• [Task item]:
Where the string "computer" appears in a line of the material below, copy that line.

• [Exercise data]:
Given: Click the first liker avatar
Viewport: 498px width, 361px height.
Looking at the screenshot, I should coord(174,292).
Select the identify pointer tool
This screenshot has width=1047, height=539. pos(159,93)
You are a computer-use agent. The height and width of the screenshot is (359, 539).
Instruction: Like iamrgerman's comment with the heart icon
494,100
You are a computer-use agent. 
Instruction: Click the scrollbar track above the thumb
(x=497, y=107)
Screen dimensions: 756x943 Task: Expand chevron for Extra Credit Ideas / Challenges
==
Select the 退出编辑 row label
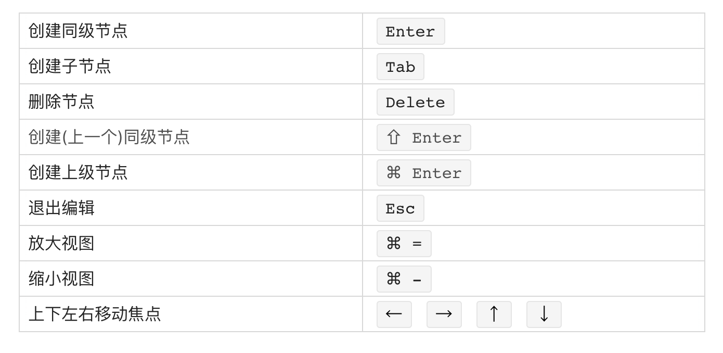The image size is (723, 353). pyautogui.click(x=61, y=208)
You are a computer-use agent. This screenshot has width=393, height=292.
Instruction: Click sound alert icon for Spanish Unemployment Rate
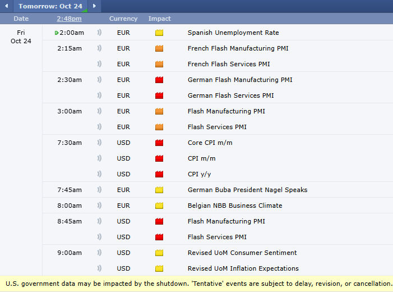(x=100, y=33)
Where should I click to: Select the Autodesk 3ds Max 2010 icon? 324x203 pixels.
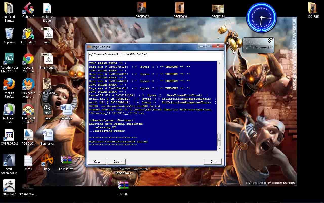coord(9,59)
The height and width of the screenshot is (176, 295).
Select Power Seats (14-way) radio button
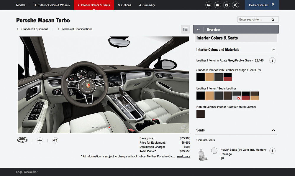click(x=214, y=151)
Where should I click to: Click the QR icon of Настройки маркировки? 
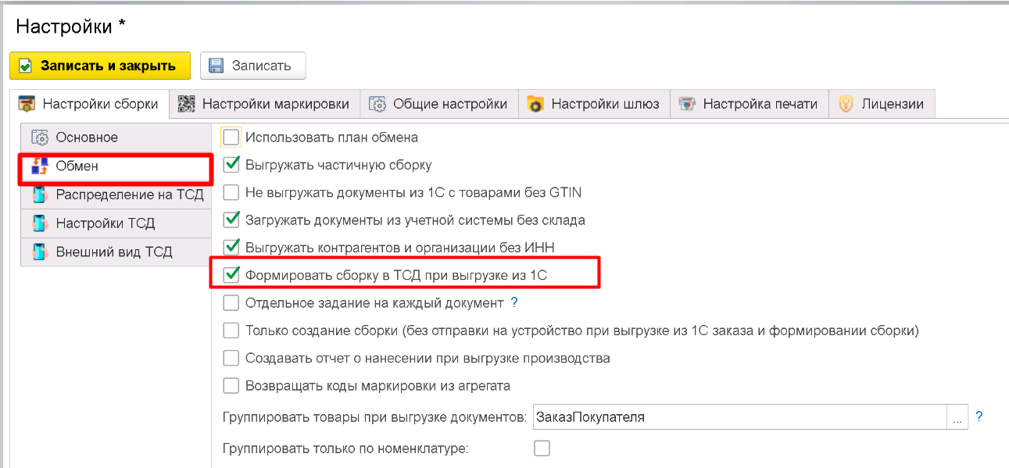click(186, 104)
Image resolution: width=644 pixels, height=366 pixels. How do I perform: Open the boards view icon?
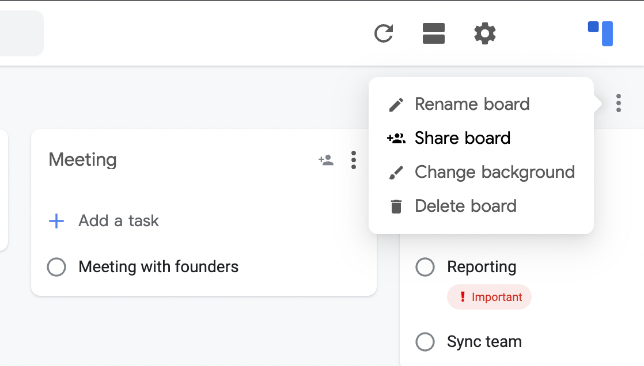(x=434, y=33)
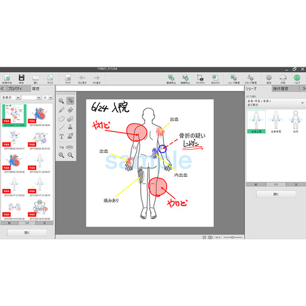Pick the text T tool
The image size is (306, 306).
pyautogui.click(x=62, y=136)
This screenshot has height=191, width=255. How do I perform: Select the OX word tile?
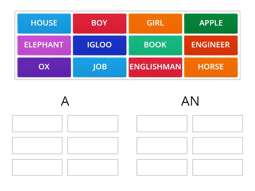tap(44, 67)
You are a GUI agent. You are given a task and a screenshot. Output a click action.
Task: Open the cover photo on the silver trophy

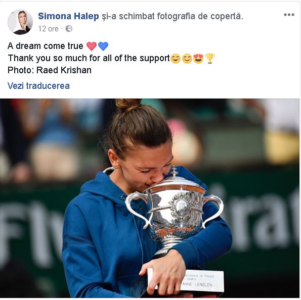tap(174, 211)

• [Solution to the problem]:
You are a computer-use agent. The height and width of the screenshot is (359, 539).
You are a computer-use agent. 
You are a computer-use agent. This screenshot has width=393, height=292.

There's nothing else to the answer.